> TASKS TO CARRY OUT:
a: Answer these questions from the article about International Paint Pals' Nobel Peace Prize nomination.
(i) In which city was the 2020 Nobel Peace Prize winner announced?
(ii) Who won the 2020 Nobel Peace Prize?
(iii) How many individuals were also nominated?
b: Repeat word for word the part of the article on International Paint Pals' Nobel nomination that opens with the words containing "When committee chair" and closes with "the winner is.".
c: The article on International Paint Pals' Nobel nomination says Linden Longino woke up at 4:30 a.m. on Oct. 9. Why did he get up then?

International Paint Pals ‘won’ with Nobel Peace Prize nomination


Linden Longino woke up at 4:30 a.m. Oct. 9.

He did it so he could, an hour later, watch who the Nobel Committee would announce, at a ceremony halfway around the world in Oslo, Norway, as the 2020 Nobel Peace Prize recipient.

When committee chair Berit Reiss-Andersen said the United Nations World Food Program had won the award, Longino, founder and managing partner of Buckhead-based International Paint Pals, one of the award’s nominees, said he and his partners across the globe were disappointed, but the nomination itself was a victory. Under Nobel rules, the nominees are not announced until the winner is.

Paint Pals is a nonprofit that uses children’s art to promote peace, friendship and human rights worldwide. It was one of 107 humanitarian and peace-encouraging organizations nominated among the thousands of humanitarian and peace-encouraging organizations worldwide nominated. An additional 211 individuals were also nominated.

“The nomination in and of itself was very important to me and all the Paint Pals partners around the world,” Longino said in an interview. “It’s on par with winning it. In the process of winning the nomination, we won the other things I talked about (in a letter to Paint Pals organizing partners and supporters). The bottom line is we were happy with the nomination and we congratulate the winner.”

> DATA TO EXAMINE:
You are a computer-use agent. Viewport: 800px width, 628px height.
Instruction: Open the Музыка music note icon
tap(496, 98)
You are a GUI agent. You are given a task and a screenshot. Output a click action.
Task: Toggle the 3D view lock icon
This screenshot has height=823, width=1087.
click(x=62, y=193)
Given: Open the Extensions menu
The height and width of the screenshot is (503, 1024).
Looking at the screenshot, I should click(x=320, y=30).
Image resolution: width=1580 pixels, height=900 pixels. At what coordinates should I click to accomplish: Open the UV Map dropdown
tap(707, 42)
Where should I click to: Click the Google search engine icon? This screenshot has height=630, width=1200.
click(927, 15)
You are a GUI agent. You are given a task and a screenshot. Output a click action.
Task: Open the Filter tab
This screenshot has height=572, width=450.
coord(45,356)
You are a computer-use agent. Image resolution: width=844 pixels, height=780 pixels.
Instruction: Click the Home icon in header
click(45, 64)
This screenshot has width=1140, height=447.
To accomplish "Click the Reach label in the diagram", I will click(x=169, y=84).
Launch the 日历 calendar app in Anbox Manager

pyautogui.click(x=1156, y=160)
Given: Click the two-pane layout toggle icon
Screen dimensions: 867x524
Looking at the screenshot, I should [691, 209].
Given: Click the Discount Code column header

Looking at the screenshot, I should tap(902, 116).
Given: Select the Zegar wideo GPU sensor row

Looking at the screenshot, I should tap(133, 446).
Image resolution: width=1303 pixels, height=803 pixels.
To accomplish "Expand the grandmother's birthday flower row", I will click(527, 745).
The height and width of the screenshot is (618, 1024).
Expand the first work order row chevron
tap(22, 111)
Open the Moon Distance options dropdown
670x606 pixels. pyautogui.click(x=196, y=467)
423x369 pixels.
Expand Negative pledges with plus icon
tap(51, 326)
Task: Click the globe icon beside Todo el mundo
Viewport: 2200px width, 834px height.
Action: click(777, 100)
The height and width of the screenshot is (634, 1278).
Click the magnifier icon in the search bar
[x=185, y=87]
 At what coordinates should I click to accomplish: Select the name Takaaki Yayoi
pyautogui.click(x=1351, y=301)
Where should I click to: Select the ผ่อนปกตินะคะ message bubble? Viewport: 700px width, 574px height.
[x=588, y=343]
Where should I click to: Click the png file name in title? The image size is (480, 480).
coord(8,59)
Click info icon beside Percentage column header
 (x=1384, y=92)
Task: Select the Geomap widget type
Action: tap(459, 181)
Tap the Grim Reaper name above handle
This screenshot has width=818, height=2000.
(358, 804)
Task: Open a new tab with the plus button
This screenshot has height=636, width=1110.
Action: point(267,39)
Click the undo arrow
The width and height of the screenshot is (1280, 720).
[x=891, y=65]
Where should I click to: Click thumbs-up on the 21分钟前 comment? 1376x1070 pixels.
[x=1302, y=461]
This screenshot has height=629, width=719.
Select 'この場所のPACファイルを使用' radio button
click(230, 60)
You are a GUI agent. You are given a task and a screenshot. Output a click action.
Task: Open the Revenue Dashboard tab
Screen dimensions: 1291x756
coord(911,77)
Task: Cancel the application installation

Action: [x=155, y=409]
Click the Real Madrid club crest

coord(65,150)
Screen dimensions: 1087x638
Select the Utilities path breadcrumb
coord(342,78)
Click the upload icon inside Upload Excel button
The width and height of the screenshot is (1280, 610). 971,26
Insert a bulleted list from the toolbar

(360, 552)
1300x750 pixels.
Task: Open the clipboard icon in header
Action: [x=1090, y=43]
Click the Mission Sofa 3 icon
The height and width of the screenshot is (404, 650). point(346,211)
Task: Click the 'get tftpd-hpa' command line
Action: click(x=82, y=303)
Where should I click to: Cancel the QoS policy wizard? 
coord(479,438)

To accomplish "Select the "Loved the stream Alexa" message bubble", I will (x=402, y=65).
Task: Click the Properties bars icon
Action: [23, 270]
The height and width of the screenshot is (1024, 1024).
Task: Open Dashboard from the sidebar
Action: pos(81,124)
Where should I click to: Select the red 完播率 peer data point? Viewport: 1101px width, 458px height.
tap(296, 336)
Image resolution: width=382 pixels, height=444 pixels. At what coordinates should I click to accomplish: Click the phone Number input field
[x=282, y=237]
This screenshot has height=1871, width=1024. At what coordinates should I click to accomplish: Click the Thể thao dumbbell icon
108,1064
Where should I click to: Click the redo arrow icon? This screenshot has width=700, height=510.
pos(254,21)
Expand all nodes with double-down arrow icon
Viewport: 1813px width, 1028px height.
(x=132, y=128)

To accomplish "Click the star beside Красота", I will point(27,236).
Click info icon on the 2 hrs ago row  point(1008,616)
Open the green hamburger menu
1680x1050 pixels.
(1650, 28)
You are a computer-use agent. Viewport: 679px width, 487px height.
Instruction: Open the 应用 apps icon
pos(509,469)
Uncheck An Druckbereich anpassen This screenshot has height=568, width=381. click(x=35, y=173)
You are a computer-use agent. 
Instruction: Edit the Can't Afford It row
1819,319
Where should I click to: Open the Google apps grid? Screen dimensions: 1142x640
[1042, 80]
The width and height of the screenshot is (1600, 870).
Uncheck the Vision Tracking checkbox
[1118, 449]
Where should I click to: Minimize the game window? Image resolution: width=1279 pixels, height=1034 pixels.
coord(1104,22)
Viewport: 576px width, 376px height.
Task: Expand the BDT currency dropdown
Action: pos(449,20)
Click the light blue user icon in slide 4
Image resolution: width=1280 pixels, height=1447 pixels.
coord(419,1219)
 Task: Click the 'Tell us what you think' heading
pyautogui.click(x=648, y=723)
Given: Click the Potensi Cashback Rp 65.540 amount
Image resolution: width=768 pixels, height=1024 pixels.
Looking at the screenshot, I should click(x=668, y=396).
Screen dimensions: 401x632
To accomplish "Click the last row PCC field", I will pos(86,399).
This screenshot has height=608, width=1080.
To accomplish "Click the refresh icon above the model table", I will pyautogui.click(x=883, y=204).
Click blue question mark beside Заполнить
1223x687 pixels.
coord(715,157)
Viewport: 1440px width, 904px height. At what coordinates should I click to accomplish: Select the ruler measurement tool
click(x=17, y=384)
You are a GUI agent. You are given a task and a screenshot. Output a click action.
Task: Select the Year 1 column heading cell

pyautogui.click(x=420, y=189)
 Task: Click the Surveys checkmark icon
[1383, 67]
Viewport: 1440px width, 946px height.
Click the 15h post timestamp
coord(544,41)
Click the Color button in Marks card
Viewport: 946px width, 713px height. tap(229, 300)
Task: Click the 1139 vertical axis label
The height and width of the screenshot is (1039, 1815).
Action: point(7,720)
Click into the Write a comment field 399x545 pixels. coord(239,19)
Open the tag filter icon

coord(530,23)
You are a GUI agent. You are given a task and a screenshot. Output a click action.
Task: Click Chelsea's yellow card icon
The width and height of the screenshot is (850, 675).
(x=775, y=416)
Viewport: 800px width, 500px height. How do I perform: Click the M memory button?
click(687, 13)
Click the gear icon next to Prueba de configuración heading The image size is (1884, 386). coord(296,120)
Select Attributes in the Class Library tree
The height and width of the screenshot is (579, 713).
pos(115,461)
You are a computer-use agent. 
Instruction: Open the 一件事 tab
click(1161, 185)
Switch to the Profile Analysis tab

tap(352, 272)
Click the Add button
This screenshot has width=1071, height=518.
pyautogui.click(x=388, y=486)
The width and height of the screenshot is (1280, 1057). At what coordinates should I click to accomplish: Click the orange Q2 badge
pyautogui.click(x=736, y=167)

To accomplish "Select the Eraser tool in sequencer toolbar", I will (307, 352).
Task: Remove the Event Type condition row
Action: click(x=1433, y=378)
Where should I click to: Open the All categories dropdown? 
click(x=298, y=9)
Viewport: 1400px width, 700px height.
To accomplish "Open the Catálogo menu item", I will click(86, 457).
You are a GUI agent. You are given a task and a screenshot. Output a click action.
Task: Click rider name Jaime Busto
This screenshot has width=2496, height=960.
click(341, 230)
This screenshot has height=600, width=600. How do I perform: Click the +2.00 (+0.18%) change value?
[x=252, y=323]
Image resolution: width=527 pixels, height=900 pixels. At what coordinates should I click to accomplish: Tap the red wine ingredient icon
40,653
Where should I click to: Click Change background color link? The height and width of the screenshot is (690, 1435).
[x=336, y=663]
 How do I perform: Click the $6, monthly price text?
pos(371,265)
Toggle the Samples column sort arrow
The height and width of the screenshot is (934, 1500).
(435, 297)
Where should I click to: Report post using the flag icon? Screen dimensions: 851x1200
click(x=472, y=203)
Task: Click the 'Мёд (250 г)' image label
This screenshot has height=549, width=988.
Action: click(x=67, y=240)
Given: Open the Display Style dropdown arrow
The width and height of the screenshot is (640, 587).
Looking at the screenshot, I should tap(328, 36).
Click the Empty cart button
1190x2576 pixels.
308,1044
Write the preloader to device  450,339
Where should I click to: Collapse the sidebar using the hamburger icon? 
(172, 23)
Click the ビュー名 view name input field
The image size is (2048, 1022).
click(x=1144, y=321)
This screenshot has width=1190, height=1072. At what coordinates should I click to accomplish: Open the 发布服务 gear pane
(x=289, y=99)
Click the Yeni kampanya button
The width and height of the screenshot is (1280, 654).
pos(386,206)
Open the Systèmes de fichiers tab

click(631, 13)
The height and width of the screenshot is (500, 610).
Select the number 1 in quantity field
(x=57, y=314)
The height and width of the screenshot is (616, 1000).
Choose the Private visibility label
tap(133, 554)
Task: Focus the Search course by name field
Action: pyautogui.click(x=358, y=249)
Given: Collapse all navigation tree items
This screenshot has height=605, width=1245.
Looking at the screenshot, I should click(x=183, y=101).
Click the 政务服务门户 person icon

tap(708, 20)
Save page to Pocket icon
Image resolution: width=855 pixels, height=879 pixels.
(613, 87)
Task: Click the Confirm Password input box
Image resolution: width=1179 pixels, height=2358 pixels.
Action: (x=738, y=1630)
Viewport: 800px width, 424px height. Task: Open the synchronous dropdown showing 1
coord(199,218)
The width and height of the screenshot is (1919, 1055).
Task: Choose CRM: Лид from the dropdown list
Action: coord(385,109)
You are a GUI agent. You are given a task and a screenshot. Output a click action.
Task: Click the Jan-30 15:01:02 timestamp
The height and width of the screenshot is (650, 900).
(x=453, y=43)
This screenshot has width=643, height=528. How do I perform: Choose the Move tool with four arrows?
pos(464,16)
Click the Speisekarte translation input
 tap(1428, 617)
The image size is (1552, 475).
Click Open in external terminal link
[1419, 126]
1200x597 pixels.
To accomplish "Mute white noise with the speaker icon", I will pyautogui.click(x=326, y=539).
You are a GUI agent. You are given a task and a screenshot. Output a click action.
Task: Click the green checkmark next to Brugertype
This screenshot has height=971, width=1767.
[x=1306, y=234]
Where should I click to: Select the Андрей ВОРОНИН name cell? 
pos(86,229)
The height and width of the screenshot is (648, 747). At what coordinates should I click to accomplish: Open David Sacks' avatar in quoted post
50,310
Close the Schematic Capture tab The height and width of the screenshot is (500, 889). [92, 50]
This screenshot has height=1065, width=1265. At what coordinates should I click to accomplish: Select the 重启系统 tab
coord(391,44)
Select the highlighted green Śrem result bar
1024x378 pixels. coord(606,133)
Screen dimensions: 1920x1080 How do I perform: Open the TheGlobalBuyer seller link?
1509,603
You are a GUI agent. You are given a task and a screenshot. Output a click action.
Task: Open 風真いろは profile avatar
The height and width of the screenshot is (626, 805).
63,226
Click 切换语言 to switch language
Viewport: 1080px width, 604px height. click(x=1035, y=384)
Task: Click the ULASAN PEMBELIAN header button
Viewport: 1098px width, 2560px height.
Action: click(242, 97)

> ANSWERS BY ITEM NUMBER:
a:
(i) Oslo, Norway
(ii) The United Nations World Food Program
(iii) 211

b:
When committee chair Berit Reiss-Andersen said the United Nations World Food Program had won the award, Longino, founder and managing partner of Buckhead-based International Paint Pals, one of the award’s nominees, said he and his partners across the globe were disappointed, but the nomination itself was a victory. Under Nobel rules, the nominees are not announced until the winner is.

c: He got up then so that an hour later he could watch the Nobel Committee announce the winner of the 2020 Nobel Peace Prize. The announcement took place at a ceremony in Oslo, Norway.